Immunohistochemistry studies in the monkey, using anti-β-CM antibody, showed localization of β-CM in the inner retina, as in the mouse. In addition, considerable fluorescence was seen in the RPE cell layer. Because fluorescence of similar intensity was seen in the preimmune and no-primary control, it must be concluded that most, if not all, of this signal was due to lipofuscin autofluorescence. To address the question of β-CM expression in the highly autofluorescent monkey RPE, 30 an alternate fluorochrome (Alexa Fluor 680; Molecular Probes) was used. This dye has a fluorescence excitation λmax at 684 nm and emission λmax at 707 nm, well away from the 380 to 440 nm excitation λmax and 590 to 650 nm emission λmax of lipofuscin fluorophores. Using this dye, we detected a weak signal in the monkey RPE sections incubated with primary antibody, whereas control sections incubated with preimmune or no primary antibody had no discernible signal. This signal could be attributable to β-CM immunoreactivity. 

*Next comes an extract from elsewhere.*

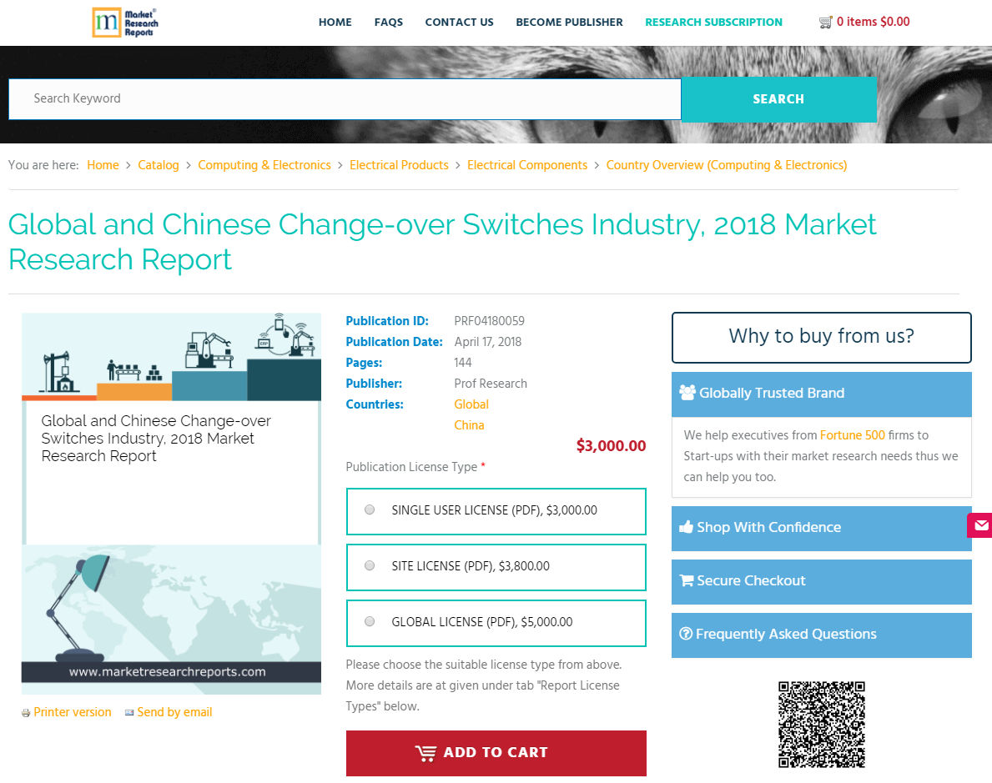The height and width of the screenshot is (783, 992).
Task: Select the Site License radio button
Action: click(x=370, y=565)
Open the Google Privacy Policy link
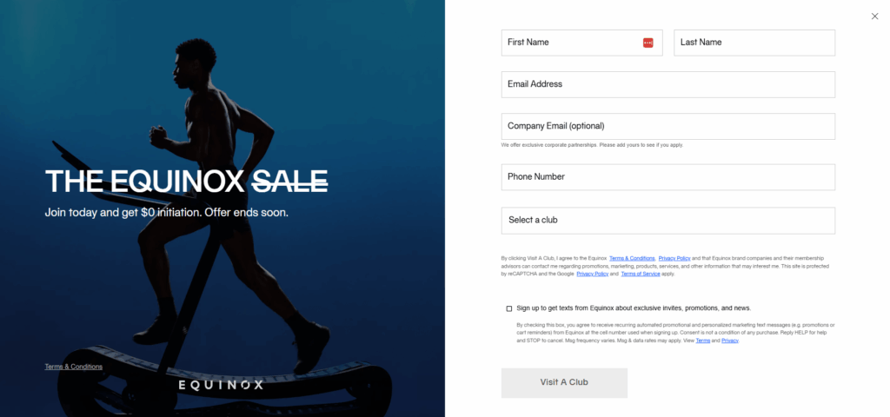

In general, the role of β-CM in the metabolism of carotenoids and retinoids in the retina and RPE, although unclear, does not appear to be an essential one. It is well known that the macula lutea of the primate retina is highly enriched in carotenoids. Hydroxycarotenoids (e.g., lutein and zeaxanthin) are the main carotenoids in the macula (for review see Landrum and Bone 22 ), whereas β-carotene is present only at trace levels. 19 β-CM activity in crude homogenates has been shown to be inhibited by lutein, 31 32 and therefore these macular hydroxycarotenoids would be resistant to cleavage. It is possible that the function of β-CM in the RPE and retina (when it occurs) is to prevent the accumulation of β-carotene in these tissues. Although its role in the retina-RPE may still be that of a carotenoid scavenger, we do not think that it is involved in any major way in vitamin A biosynthesis per se in these tissues. It is possible that any all-trans-retinal generated by β-CM in primate and bovine RPE is to supply all-trans-retinal for the orphan retinal G-protein-coupled receptor (RGR) opsin 33 34 or to be further oxidized to all-trans-RA, though no evidence exists for either outcome. 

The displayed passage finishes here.